Das K20 von Dissing+Weitling ist eines der Aushängeschilder der 80er-Jahre-Architektur. Daran hat auch die 2010 abgeschlossene Sanierung und Erweiterung durch die erneut beauftragten dänischen Planer nichts geändert. Bei der behutsamen Sanierung des schwarz-glänzenden Originals versuchte man zudem, seine etwas ungünstige Eingangssituation zu entschärfen.
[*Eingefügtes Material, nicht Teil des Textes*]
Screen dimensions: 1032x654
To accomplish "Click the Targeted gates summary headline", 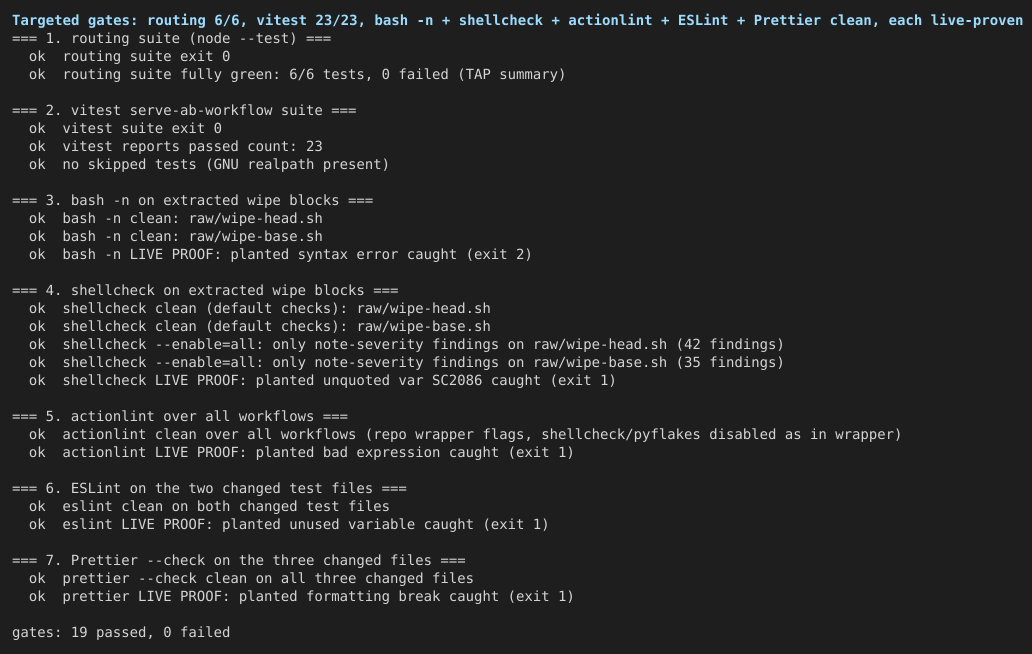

    • Architekten: Dissing+Weitling

  • Kritik: Uta Winterhager Fotos: Dissing+Weitling, Jens Willebrand, Walter Klein, Sebastian Drüen
Schon in den 60er Jahren hatte das Land Nordrhein-Westfalen eine qualitätvolle Sammlung der Klassischen Moderne angelegt, doch fehlte ein geeigneter Ort, sie in Gänze und dauerhaft zu präsentieren. Da fügte es sich gut, dass die Stadt Düsseldorf dem Land ein Grundstück auf dem Grabbeplatz zwischen Hofgarten und Altstadt für den Museumsneubau zur Verfügung stellte. Der Neubau der Kunstsammlung des Landes sollte hier auf halber Strecke einer geplanten Kulturachse zwischen Kunstakademie und Städtischer Kunsthalle entstehen. Den 1975 für den Bau des Museums ausgelobten Wettbewerb gewann das Kopenhagener Büro Dissing+Weitling. Hans Dissing und Otto Weitling waren bis dahin in Deutschland kaum bekannt, wohl aber Arne Jacobsen, dessen Büro und auch dessen Bestreben nach Perfektion und nordischer Eleganz beide nach seinem Tod weiterführten. ›
Der unheilige Schrein
Städtebaulich brachte der Entwurf von Dissing+Weitling Ordnung durch Hierarchie in die heterogene Situation am Grabbeplatz. Von nun an war der Fokus auf den dunkel-glänzenden Museumsbau gerichtet, der die gesamte Nordseite des Platzes besetzt. Mit einem wohlproportionierten Schwung auf der Hofgartenseite macht der Bau den Platz zum Museumsvorplatz, über den zwar immer noch, wie von der Stadt gefordert, die Sichtachsen zum Rhein und zum Hofgarten offen geblieben sind, formal ist er jedoch nur noch dazu bestimmt, die Annäherung an das Museum zu inszenieren. Die Fassade aus dunklem Rønne-Granit verleiht dem Gebäude Eleganz und Leichtigkeit, die Spiegelungen in der hochglänzenden Oberfläche schaffen ein kohärentes Bild der ungleichen Nachbarschaft. Die Architekten verzichteten auch auf die Verwendung repräsentativer Insignien und entschärften alles Prachtvolle: Sie setzten das Museum nicht auf ein Podest, sondern ließen den Vorplatz langsam und asymmetrisch ansteigen. Sie verzichteten auf Attika und Sockel, sodass sich die Fassade in den Spiegelbildern des Gegenübers und des Himmels fast aufzulösen scheint. Doch der Charme dieser Ansicht verliert leider etwas durch die zu auffälligen Öffnungen, Durchstöße und gar eine dreigeschossige Wintergartenkaskade. Der eigentliche Eingang in das Museum befindet sich nicht unmittelbar an der Schauseite, sondern liegt versteckt und wenig einladend in einer düsteren Passage.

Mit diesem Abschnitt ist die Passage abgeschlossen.